Given records:
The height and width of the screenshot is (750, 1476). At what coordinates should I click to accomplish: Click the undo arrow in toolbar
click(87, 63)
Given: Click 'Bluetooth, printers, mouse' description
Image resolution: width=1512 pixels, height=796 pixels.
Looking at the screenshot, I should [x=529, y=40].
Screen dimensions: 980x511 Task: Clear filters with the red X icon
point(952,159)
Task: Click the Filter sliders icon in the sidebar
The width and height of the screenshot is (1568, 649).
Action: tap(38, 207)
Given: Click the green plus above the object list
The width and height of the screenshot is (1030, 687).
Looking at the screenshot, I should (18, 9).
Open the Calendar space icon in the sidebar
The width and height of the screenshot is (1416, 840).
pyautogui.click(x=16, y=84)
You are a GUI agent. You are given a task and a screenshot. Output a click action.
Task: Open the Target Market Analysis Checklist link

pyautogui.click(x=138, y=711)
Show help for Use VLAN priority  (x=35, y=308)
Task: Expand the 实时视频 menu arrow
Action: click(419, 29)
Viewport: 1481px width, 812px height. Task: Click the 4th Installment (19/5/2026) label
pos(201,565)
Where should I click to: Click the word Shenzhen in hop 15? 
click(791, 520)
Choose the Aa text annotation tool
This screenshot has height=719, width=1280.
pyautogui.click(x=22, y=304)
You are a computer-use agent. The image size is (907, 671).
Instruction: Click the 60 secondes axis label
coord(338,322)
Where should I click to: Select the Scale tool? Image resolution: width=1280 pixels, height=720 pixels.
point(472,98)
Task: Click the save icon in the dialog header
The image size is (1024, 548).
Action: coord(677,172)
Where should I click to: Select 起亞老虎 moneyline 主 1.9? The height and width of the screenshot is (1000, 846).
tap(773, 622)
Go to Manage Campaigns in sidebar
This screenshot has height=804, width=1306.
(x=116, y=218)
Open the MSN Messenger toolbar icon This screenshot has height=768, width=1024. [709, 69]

Your assignment: Retrieve each line of the data in which the word "agent" can be found.

Your solution:
You are a GUI agent. You are given a task and a screenshot. Output a click action.
You are a computer-use agent. The image size is (907, 671).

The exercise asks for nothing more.